§ Stored items from a collection:
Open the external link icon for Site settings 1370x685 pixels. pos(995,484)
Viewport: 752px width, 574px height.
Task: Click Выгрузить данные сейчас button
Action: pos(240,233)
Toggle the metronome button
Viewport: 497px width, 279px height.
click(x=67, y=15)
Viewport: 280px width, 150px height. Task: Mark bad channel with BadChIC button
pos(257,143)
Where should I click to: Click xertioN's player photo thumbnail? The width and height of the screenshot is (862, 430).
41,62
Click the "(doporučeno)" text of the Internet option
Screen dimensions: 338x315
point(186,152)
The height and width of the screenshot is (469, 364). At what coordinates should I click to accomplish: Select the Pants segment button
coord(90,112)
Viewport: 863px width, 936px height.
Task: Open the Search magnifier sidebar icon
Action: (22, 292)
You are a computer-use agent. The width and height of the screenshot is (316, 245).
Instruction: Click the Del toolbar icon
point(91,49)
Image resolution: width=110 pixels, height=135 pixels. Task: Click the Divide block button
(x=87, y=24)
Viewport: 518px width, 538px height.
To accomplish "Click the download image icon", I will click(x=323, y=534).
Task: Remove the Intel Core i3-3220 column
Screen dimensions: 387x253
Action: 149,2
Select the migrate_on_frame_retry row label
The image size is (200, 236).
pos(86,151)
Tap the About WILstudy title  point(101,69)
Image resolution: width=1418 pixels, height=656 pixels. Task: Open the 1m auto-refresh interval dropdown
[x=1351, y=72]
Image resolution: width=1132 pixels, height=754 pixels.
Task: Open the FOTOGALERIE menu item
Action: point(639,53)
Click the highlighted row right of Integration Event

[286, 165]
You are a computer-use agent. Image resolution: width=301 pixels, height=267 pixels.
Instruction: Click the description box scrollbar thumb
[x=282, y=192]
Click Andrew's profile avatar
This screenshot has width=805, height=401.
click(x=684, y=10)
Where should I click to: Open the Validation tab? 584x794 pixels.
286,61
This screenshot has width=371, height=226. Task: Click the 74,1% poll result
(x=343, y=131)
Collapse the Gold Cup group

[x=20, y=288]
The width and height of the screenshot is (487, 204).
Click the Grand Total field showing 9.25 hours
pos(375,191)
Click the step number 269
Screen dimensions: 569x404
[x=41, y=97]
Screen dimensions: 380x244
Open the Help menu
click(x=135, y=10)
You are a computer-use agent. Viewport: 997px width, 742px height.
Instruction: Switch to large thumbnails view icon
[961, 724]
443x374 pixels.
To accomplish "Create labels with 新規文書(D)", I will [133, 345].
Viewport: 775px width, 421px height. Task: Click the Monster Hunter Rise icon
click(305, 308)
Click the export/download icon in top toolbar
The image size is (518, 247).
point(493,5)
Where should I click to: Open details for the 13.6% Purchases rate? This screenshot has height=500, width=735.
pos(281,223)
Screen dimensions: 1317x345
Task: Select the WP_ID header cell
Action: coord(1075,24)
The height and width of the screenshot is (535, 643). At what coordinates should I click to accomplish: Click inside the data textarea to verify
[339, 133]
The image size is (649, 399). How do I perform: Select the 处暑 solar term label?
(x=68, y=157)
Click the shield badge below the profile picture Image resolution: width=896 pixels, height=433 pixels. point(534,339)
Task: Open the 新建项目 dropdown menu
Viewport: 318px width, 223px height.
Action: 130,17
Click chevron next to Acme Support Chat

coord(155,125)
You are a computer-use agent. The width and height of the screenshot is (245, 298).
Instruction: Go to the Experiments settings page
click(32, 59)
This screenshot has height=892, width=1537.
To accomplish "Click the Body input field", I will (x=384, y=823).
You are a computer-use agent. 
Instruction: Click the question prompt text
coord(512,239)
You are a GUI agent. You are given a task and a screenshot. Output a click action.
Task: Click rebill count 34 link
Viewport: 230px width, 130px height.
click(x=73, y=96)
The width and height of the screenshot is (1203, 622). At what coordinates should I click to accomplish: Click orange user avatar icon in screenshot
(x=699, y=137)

§ Task statement: Print the records again in full, exactly as they appear above.

§ Task result:
Open the external link icon for Site settings 1370x685 pixels. pos(995,484)
Viewport: 752px width, 574px height.
Task: Click Выгрузить данные сейчас button
Action: pos(240,233)
Toggle the metronome button
Viewport: 497px width, 279px height.
click(x=67, y=15)
Viewport: 280px width, 150px height. Task: Mark bad channel with BadChIC button
pos(257,143)
Where should I click to: Click xertioN's player photo thumbnail? The width and height of the screenshot is (862, 430).
41,62
Click the "(doporučeno)" text of the Internet option
Screen dimensions: 338x315
point(186,152)
The height and width of the screenshot is (469, 364). At what coordinates should I click to accomplish: Select the Pants segment button
coord(90,112)
Viewport: 863px width, 936px height.
Task: Open the Search magnifier sidebar icon
Action: (22, 292)
You are a computer-use agent. The width and height of the screenshot is (316, 245).
Instruction: Click the Del toolbar icon
point(91,49)
Image resolution: width=110 pixels, height=135 pixels. Task: Click the Divide block button
(x=87, y=24)
Viewport: 518px width, 538px height.
To accomplish "Click the download image icon", I will click(x=323, y=534).
Task: Remove the Intel Core i3-3220 column
Screen dimensions: 387x253
Action: 149,2
Select the migrate_on_frame_retry row label
The image size is (200, 236).
pos(86,151)
Tap the About WILstudy title  point(101,69)
Image resolution: width=1418 pixels, height=656 pixels. Task: Open the 1m auto-refresh interval dropdown
[x=1351, y=72]
Image resolution: width=1132 pixels, height=754 pixels.
Task: Open the FOTOGALERIE menu item
Action: point(639,53)
Click the highlighted row right of Integration Event

[286, 165]
You are a computer-use agent. Image resolution: width=301 pixels, height=267 pixels.
Instruction: Click the description box scrollbar thumb
[x=282, y=192]
Click Andrew's profile avatar
This screenshot has width=805, height=401.
click(x=684, y=10)
Where should I click to: Open the Validation tab? 584x794 pixels.
286,61
This screenshot has width=371, height=226. Task: Click the 74,1% poll result
(x=343, y=131)
Collapse the Gold Cup group

[x=20, y=288]
The width and height of the screenshot is (487, 204).
Click the Grand Total field showing 9.25 hours
pos(375,191)
Click the step number 269
Screen dimensions: 569x404
[x=41, y=97]
Screen dimensions: 380x244
Open the Help menu
click(x=135, y=10)
You are a computer-use agent. Viewport: 997px width, 742px height.
Instruction: Switch to large thumbnails view icon
[961, 724]
443x374 pixels.
To accomplish "Create labels with 新規文書(D)", I will [133, 345].
Viewport: 775px width, 421px height. Task: Click the Monster Hunter Rise icon
click(305, 308)
Click the export/download icon in top toolbar
The image size is (518, 247).
point(493,5)
Where should I click to: Open details for the 13.6% Purchases rate? This screenshot has height=500, width=735.
pos(281,223)
Screen dimensions: 1317x345
Task: Select the WP_ID header cell
Action: coord(1075,24)
The height and width of the screenshot is (535, 643). At what coordinates should I click to accomplish: Click inside the data textarea to verify
[339, 133]
The image size is (649, 399). How do I perform: Select the 处暑 solar term label?
(x=68, y=157)
Click the shield badge below the profile picture Image resolution: width=896 pixels, height=433 pixels. point(534,339)
Task: Open the 新建项目 dropdown menu
Viewport: 318px width, 223px height.
Action: 130,17
Click chevron next to Acme Support Chat

coord(155,125)
You are a computer-use agent. The width and height of the screenshot is (245, 298).
Instruction: Go to the Experiments settings page
click(32, 59)
This screenshot has height=892, width=1537.
To accomplish "Click the Body input field", I will (x=384, y=823).
You are a computer-use agent. 
Instruction: Click the question prompt text
coord(512,239)
You are a GUI agent. You are given a task and a screenshot. Output a click action.
Task: Click rebill count 34 link
Viewport: 230px width, 130px height.
click(x=73, y=96)
The width and height of the screenshot is (1203, 622). At what coordinates should I click to accomplish: Click orange user avatar icon in screenshot
(x=699, y=137)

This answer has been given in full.